Exercise brief:
Needed from the entries below: every line that holds the word "agent".
[Excerpted data — start]
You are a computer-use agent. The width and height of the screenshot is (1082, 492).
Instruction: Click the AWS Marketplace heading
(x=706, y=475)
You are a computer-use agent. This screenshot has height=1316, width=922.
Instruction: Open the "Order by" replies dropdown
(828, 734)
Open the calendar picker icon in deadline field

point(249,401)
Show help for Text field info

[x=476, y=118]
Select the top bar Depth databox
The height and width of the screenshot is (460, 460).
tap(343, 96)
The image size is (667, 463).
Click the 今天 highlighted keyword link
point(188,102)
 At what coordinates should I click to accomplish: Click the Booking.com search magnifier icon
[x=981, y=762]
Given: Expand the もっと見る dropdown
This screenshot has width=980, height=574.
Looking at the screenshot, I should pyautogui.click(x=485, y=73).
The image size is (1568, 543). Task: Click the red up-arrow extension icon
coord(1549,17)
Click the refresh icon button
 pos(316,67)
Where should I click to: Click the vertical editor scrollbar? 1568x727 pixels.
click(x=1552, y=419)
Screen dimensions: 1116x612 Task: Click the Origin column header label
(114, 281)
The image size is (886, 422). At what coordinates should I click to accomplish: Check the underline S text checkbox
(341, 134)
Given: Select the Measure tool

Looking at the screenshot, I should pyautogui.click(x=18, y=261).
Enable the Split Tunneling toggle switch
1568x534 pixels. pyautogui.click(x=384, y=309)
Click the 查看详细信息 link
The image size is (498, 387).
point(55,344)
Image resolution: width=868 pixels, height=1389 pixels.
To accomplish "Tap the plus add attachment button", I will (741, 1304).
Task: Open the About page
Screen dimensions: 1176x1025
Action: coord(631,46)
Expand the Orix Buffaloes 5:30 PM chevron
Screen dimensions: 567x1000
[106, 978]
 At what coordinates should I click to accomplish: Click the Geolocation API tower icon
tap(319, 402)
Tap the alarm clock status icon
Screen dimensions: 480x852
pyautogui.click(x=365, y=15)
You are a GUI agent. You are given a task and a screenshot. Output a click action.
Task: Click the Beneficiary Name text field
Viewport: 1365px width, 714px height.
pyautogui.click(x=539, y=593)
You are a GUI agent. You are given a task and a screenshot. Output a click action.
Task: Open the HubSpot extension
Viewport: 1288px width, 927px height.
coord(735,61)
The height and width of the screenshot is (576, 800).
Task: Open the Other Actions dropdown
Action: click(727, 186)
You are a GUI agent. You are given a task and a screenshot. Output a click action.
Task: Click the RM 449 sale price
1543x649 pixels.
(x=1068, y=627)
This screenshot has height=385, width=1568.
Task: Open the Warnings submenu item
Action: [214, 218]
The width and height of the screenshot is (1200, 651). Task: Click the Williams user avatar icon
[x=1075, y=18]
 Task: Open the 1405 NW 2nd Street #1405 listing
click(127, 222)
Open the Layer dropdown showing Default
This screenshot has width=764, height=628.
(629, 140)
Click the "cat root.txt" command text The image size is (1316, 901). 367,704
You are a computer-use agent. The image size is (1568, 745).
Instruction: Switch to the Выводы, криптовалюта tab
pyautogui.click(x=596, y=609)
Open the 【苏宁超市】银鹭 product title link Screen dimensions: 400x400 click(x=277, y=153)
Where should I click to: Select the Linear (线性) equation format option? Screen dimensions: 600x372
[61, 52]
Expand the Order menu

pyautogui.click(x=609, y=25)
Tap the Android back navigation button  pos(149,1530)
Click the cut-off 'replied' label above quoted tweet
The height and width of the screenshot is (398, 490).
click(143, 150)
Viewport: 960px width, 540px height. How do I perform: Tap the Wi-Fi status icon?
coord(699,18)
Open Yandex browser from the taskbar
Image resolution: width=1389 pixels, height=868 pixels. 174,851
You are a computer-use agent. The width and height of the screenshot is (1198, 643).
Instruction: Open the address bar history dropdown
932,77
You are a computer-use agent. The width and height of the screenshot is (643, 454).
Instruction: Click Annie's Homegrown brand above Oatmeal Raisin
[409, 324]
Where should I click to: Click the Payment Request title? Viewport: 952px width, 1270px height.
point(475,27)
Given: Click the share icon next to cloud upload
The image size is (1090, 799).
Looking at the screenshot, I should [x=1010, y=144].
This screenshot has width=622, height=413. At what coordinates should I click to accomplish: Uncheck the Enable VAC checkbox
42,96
[Excerpted data — finish]
Exercise solution:
You are a computer-use agent. The width and height of the screenshot is (1082, 492).
You are a computer-use agent. This screenshot has height=1316, width=922.
You are a GUI agent. You are given a task and a screenshot. Output a click action.
You are a GUI agent. You are given a task and a screenshot. Output a click action.
You are a GUI agent. You are given a task and a screenshot. Output a click action.
You are a computer-use agent. The image size is (1568, 745).
You are a computer-use agent. The width and height of the screenshot is (1198, 643).
You are a computer-use agent. The width and height of the screenshot is (643, 454).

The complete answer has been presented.